On the cusp of the 10th anniversary of the Sept. 11 terrorist attacks, several Central New York PGA-affiliated courses conducted Folds of Honor Foundation fundraisers over the Labor Day weekend to help the families of U.S. military members who have been killed or disabled during wars in Afghanistan and Iraq.
At Tuscarora Golf Club in Marcellus, more than $10,000 was raised during a pro-am scramble tournament that involved active area military members.
“We had a great turnout Tuesday and the Tuscarora membership really got behind the effort,” said CNY PGA executive director Alan Seamans.
The event attracted 112 players, including 13 soldiers from Fort Drum, three from the 174th Fighter Wing of the New York Air National Guard and numerous other veterans.
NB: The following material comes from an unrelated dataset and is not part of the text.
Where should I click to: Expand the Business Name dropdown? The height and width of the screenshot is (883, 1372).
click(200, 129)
Tuscarora members paid for 16 of the 28 teams, ponying up $500 for three members and then adding in either a member of the military or a CNY PGA pro as the fourth.
The Folds of Honor Foundation and its companion Patriot Golf Day program have raised more than $8 million nationwide since being founded in 2007 by Major Dan Rooney, an F-16 fighter pilot in the Oklahoma Air National Guard and a PGA professional. Rooney rallied his PGA brethren to help military families who have made the ultimate sacrifice by asking club pros to create charity events each year for the cause. The foundation provides post-secondary educational scholarships for children and spouses of military personnel wounded or killed in service to their country.
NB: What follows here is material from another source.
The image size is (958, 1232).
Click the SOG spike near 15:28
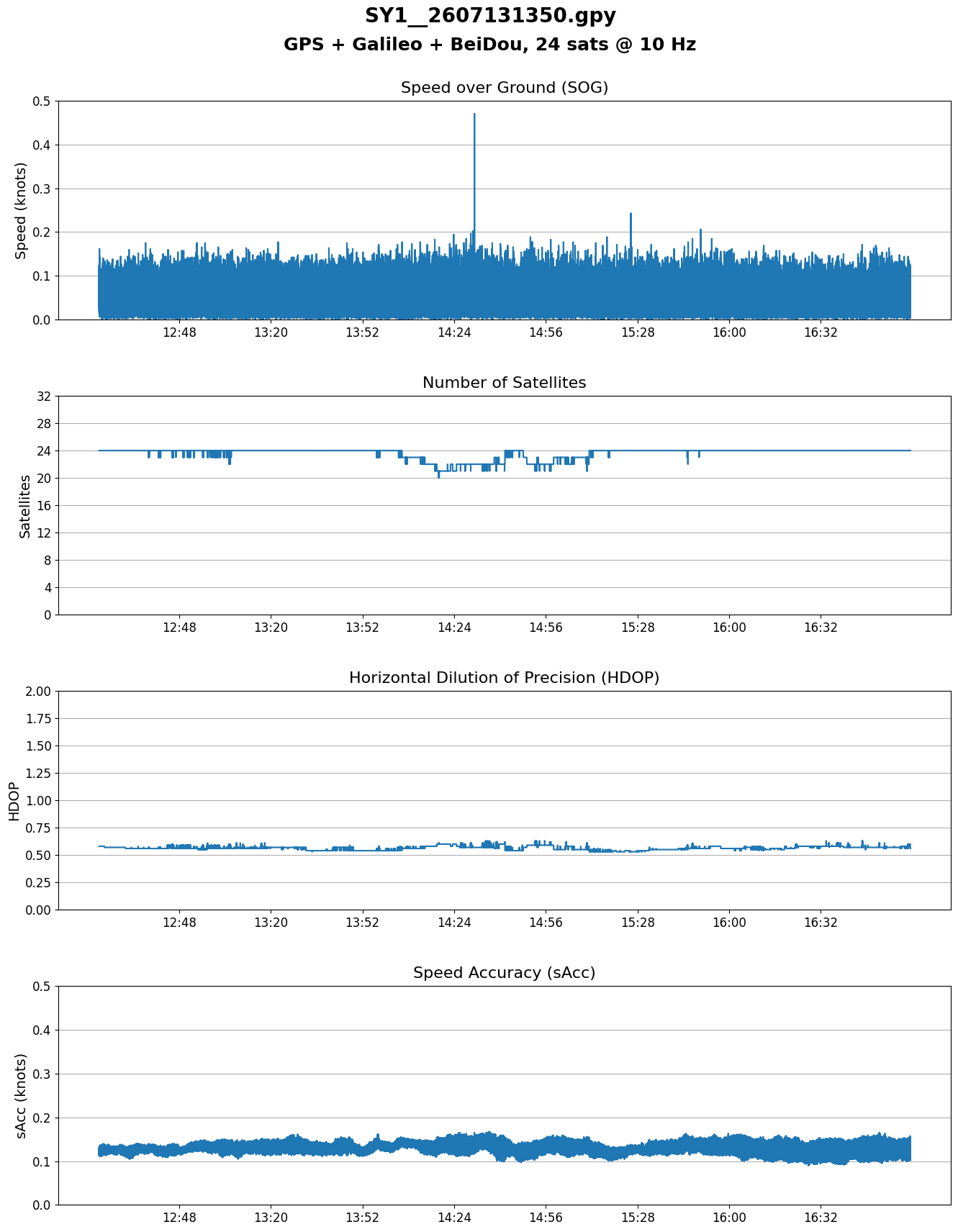631,216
At Timber Banks, a four-day Support Our Troops fundraiser generated between $8,000 and $9,000 for the Folds of Honor. A Saturday shootout tournament attracted 20 foursomes, including one led by U.S. Air Force Col. Kevin W. Bradley, commander of the 174th Fighter Wing.
Timber Banks owner Gary Pooler donated $100 from each foursome ($2,000), plus $5 from every round played ($1,500) over the four-day Labor Day weekend. Raffles and donations generated several more thousand dollars.
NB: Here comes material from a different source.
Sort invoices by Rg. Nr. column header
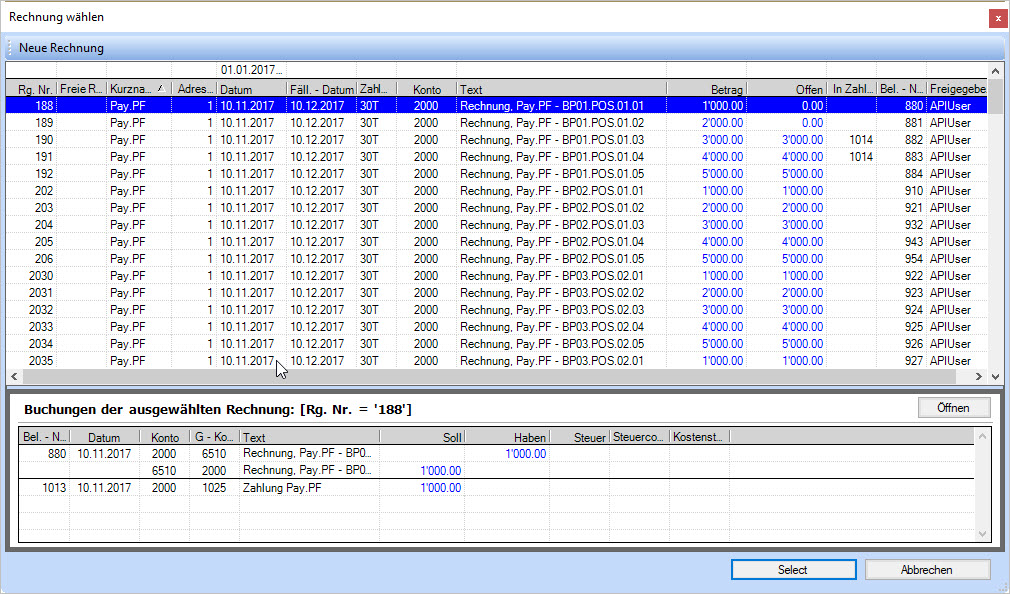Screen dimensions: 1010x594 (31, 89)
“Last year we raised roughly $1,500, so this year we wanted to at least double that amount, with a ultimate goal of $5,000,” said Perry Noun III, Timber Banks’ general manager. “That we were able to raise nearly $9,000 after putting this together in a little less than three weeks was astounding. But I think it helps that people can easily identify with the cause.”
At Dutch Hollow, head pro John Lombardo and Dick’s Sporting Goods pro Mike Hogan played 98 holes of golf in the pouring rain Monday during their third annual Folds of Honor marathon. The duo slogged ahead in the miserable conditions until the course became unplayable.
“Our sponsors told us that we didn’t have to play, but in the military the rain can’t bother them, so we played as long as we could,” Lombardo said. Together, the pair raised more than $1,000.
Most who play competitive sports rarely stop to ask who put on the tournament and why it ran so smoothly. People like John Sherlock is why, and sadly he will no longer be around to help.
Sherlock, the longtime owner of The Trophy Shop in Westvale, died Aug. 23 at age 82.
For youngsters who don’t know what he meant to the Syracuse sports community, consider this: He was a two-time past president of both the Syracuse and New York State golf associations, contributing countless hours to run tournaments overseen by those organizations. He was a USGA rules official, showing up at endless events to lend his advice. He was a past president and lifetime member of the area’s International Association of Approved Basketball Officials, helping to train most of the officials you see today on CNY’s courts.
But most of all, he was one of those invisible men behind the scenes; the kind who work without glory or often a thank you to make sure things run right for everyone else. For that lifetime effort, he was properly recognized, being inducted into the Greater Syracuse Sports Hall of Fame in 2009.
From the rest of us, we need to offer a belated “Thank you, John.”